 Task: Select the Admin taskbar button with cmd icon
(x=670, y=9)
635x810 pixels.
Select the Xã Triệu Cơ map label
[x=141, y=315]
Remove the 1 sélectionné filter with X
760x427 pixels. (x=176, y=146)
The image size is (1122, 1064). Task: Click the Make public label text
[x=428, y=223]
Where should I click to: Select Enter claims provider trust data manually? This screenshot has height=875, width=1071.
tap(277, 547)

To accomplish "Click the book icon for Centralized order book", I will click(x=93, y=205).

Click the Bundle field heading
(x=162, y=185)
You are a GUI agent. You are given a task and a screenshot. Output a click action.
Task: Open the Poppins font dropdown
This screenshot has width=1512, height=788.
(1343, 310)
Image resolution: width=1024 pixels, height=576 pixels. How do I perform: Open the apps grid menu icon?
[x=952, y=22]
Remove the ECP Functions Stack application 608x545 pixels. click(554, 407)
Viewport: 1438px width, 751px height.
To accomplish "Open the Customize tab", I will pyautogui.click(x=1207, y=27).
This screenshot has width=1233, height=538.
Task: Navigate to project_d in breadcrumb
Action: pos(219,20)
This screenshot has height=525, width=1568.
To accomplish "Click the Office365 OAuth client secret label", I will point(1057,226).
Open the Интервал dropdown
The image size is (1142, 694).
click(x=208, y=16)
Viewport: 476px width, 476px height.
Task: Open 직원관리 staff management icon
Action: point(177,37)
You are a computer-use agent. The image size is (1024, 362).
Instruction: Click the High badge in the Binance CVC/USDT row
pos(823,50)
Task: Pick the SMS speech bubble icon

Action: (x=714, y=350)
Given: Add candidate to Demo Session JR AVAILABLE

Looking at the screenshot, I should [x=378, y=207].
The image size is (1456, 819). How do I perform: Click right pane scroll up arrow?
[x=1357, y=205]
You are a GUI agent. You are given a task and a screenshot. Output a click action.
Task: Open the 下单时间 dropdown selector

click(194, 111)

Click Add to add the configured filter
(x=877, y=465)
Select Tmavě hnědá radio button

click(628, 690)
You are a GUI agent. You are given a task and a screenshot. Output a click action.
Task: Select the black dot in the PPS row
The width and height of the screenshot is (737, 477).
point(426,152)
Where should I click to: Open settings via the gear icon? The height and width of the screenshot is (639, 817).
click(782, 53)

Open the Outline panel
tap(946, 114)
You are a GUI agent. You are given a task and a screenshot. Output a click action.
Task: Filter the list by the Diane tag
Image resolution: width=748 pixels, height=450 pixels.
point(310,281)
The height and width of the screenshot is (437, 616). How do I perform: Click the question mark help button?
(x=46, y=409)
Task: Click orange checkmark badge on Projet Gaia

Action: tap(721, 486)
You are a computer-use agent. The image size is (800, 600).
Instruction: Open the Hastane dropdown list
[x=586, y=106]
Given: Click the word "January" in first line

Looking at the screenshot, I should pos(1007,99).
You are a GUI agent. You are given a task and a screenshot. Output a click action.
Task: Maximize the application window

######

Print all of the lines above word for word, with no changes.

▶ Reply to the exercise
 Task: Select the Admin taskbar button with cmd icon
(x=670, y=9)
635x810 pixels.
Select the Xã Triệu Cơ map label
[x=141, y=315]
Remove the 1 sélectionné filter with X
760x427 pixels. (x=176, y=146)
The image size is (1122, 1064). Task: Click the Make public label text
[x=428, y=223]
Where should I click to: Select Enter claims provider trust data manually? This screenshot has height=875, width=1071.
tap(277, 547)

To accomplish "Click the book icon for Centralized order book", I will click(x=93, y=205).

Click the Bundle field heading
(x=162, y=185)
You are a GUI agent. You are given a task and a screenshot. Output a click action.
Task: Open the Poppins font dropdown
This screenshot has width=1512, height=788.
(1343, 310)
Image resolution: width=1024 pixels, height=576 pixels. How do I perform: Open the apps grid menu icon?
[x=952, y=22]
Remove the ECP Functions Stack application 608x545 pixels. click(554, 407)
Viewport: 1438px width, 751px height.
To accomplish "Open the Customize tab", I will pyautogui.click(x=1207, y=27).
This screenshot has width=1233, height=538.
Task: Navigate to project_d in breadcrumb
Action: pos(219,20)
This screenshot has height=525, width=1568.
To accomplish "Click the Office365 OAuth client secret label", I will point(1057,226).
Open the Интервал dropdown
The image size is (1142, 694).
click(x=208, y=16)
Viewport: 476px width, 476px height.
Task: Open 직원관리 staff management icon
Action: point(177,37)
You are a computer-use agent. The image size is (1024, 362).
Instruction: Click the High badge in the Binance CVC/USDT row
pos(823,50)
Task: Pick the SMS speech bubble icon

Action: (x=714, y=350)
Given: Add candidate to Demo Session JR AVAILABLE

Looking at the screenshot, I should [x=378, y=207].
The image size is (1456, 819). How do I perform: Click right pane scroll up arrow?
[x=1357, y=205]
You are a GUI agent. You are given a task and a screenshot. Output a click action.
Task: Open the 下单时间 dropdown selector

click(194, 111)

Click Add to add the configured filter
(x=877, y=465)
Select Tmavě hnědá radio button

click(628, 690)
You are a GUI agent. You are given a task and a screenshot. Output a click action.
Task: Select the black dot in the PPS row
The width and height of the screenshot is (737, 477).
point(426,152)
Where should I click to: Open settings via the gear icon? The height and width of the screenshot is (639, 817).
click(782, 53)

Open the Outline panel
tap(946, 114)
You are a GUI agent. You are given a task and a screenshot. Output a click action.
Task: Filter the list by the Diane tag
Image resolution: width=748 pixels, height=450 pixels.
point(310,281)
The height and width of the screenshot is (437, 616). How do I perform: Click the question mark help button?
(x=46, y=409)
Task: Click orange checkmark badge on Projet Gaia

Action: tap(721, 486)
You are a computer-use agent. The image size is (800, 600).
Instruction: Open the Hastane dropdown list
[x=586, y=106]
Given: Click the word "January" in first line

Looking at the screenshot, I should pos(1007,99).
You are a GUI agent. You are given a task and a screenshot. Output a click action.
Task: Maximize the application window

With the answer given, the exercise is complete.